Figure 5.

In vitro stimulation with PV1 peptides increases cytokine secretion in PMBC obtained from HNSCC patients (n = 16).

The graphs show the: (A) IFNγ and (B) granzyme B secretion from PBMC of patients in the ex vivo and cytotoxic (CTX) ELISPOT assays. Prior to peptide vaccine stimulation (ex vivo), inherent T-cell response against M6, F1 and PV1 is low. The level of cytokine secretion increased after the T-cells were stimulated by peptide-pulsed DCs (CTX). Ex vivo assays were conducted by exposing PBMCs to peptides in overnight cultures and measuring the response. In the CTX assay, T cells were co-cultured with autologous peptide-pulsed DC and expanded with IL-2 prior to incubation with the respective target cell lines in overnight cultures.

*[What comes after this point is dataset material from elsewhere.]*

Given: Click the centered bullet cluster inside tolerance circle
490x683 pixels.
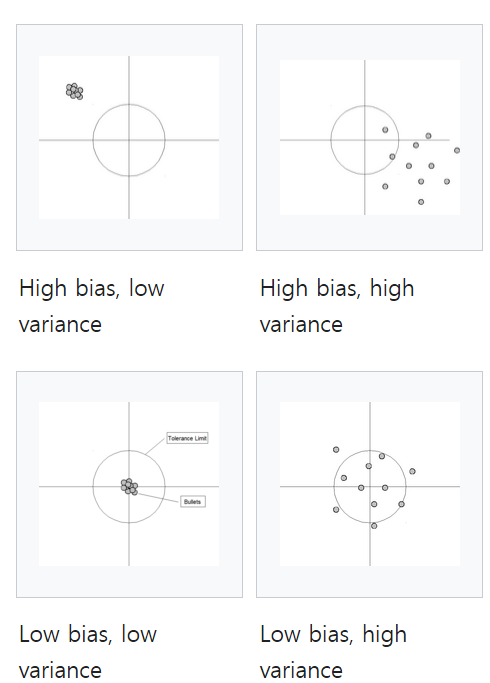Looking at the screenshot, I should [x=129, y=487].
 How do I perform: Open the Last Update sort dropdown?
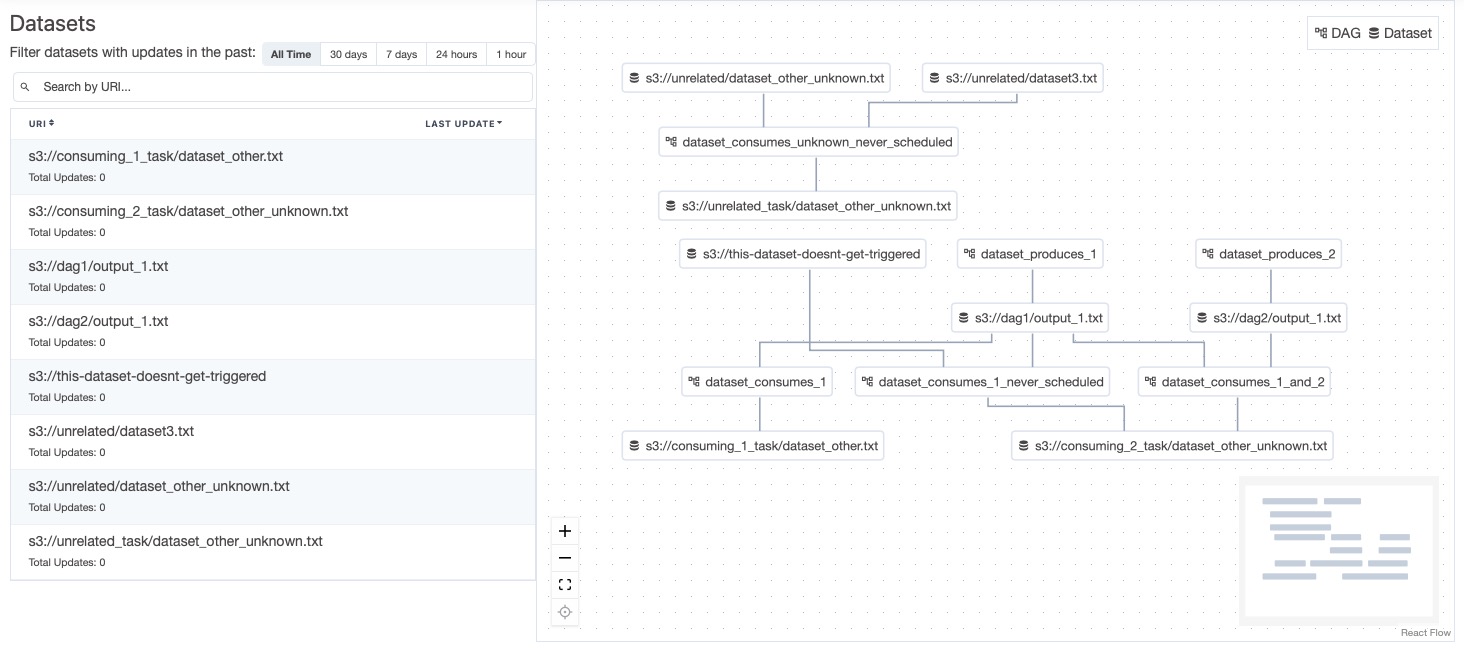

Fold change increment of: (C) IFNγ and (D) granzyme B secreting T-cell post M6, F1, PV1 and FluM peptides stimulation is shown. (E) Patients were placed into 3 groups based on the intensity of MAGED4B and FJX1 staining of their tumour tissues. Patients with high expression of MAGED4B/FJX1 in their tumours have better responses when stimulated with PV1, and secrete higher levels of IFNγ and granzyme B in the cytotoxic ELISPOT assay, compared to patients with low expression of these proteins. 195M cells were used as target cells for T cells stimulated with MAGED4B peptide and C666.1F was used for T cells stimulated with FJX1 peptide.